I agree. The real problem is they're trying to add generics to Go and make Go 2 backwards-compatible with Go 1. Doing both generates the complexity, just like with Java 5. Generics in a language are good, but Go will cross the line from simple to bloated as soon as these generics are added. To remain a simple language with generics, Go 2 would need to give up backwards compatibility with Go 1, something which the suits at Google would veto if any techies there actually tried it.
Yet another language tries to bolt on generics after the fact and finds that doing so results in awkwardness. Note to language designers: if you are creating a general purpose language, you will eventually need to add generics. You can either do it right at the beginning, or else you have to bolt it on at the end. Rust gets kudos in this regard for having well designed generics from the beginning.
Rust does have generics. There's little value in constructing a distinction between "templates", "generics" and "parametric polymorphism", at least not for the parent comment, which was likely intended to mean "Rust has a well designed system for working with 'unknown' types". (Also, maybe you could be specific about what you think the difference is.)
Go also doesn't have subclasses, so that doesn't seem relevant.
I understand what these words mean... At least, I understand the variety of meanings they have: they're not always used to mean the same thing. For instance, people will rightly say that Java doesn't strictly have parametric polymorphism because of dynamic type casts, but they will say it has generics. Other people might draw a distinction between generics and templates, with the former being constrained (with type classes or similar) and the latter being macro-like.
However, I don't think these are actually particularly relevant to the original comment (and, I really think that Rust probably satisfies "generics" more than "parametric polymorphism", because one can also do generic casts).
Every time I read a discussion about generics in Go, I remember discussions on the Small/SmartEiffel list where people argued that Eiffel doesn't need this or that because it can be emulated with a feature already available in the language.

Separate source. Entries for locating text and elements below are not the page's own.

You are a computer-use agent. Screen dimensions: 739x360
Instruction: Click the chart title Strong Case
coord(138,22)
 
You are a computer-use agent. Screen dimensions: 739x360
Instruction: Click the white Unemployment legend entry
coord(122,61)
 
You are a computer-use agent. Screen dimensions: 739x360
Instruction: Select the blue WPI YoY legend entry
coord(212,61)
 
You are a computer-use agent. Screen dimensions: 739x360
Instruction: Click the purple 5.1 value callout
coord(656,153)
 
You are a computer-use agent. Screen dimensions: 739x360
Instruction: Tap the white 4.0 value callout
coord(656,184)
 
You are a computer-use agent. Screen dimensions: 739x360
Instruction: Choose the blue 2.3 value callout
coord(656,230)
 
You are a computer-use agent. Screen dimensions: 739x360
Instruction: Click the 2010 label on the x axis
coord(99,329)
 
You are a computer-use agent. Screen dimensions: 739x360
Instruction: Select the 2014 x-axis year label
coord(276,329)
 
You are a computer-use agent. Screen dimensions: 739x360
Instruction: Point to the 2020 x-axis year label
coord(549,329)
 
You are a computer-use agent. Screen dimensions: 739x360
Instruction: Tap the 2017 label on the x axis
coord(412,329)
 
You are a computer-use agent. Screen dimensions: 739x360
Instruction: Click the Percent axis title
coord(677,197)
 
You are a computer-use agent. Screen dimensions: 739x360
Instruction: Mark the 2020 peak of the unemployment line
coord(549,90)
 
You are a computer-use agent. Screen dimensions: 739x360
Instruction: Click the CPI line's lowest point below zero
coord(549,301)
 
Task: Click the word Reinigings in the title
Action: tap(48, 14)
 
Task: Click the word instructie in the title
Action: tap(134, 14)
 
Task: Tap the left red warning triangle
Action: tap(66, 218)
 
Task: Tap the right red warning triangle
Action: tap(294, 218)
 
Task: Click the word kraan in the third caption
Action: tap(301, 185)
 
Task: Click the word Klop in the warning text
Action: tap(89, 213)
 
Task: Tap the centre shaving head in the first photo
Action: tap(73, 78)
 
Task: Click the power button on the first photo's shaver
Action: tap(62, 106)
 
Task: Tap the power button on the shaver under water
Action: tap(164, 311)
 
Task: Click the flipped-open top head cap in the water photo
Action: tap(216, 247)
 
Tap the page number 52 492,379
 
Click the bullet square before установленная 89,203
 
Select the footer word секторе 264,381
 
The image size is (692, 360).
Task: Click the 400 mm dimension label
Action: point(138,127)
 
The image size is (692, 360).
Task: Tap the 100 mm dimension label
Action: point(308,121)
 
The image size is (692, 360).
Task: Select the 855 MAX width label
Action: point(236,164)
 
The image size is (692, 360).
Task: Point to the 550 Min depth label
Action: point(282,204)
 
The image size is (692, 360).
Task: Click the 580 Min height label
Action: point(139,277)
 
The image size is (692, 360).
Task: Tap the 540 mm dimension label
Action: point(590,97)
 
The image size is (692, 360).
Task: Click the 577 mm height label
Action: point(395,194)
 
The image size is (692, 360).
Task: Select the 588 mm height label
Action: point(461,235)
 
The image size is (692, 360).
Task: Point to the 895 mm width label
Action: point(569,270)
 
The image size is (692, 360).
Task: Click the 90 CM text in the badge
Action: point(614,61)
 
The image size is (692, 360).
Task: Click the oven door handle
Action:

Well, Eiffel is history now.
Programmers love generics because they enable higher-order abstractions, and programmers love abstractions -- code that isn't DRY is like an itch we need to scratch. Programmers also hate special cases, because they feel restrictive and inconsistent: I recall quite a few people protesting that Go's 'range' keyword shouldn't be restricted to a handful of built-in types, but rather should support any type implementing an Iterator interface.
But Go was not designed to be perfectly consistent or to enable high-order abstractions. It just aims to be productive at scale, and that often means restricting the programmer. Go tries to be non-magical, and sadly that can take much of the whimsy out of programming. You can't chain together operators in point-free style, or add a property to every 'Object', or directly increment a string, or anything like that. In other words, it's a terrible language for code golfing. But that sort of code has no place in a production environment anyway. It's "clever" code that gives the programmer a little dopamine hit when he writes it, and his co-workers a headache three months later. Those are misaligned incentives.
So I worry about generics because they let you abstract with wild abandon. They let you inject a little magic. And I fear that programmers will be seduced by their love of magic, and I'll be the one who ends up paying the price.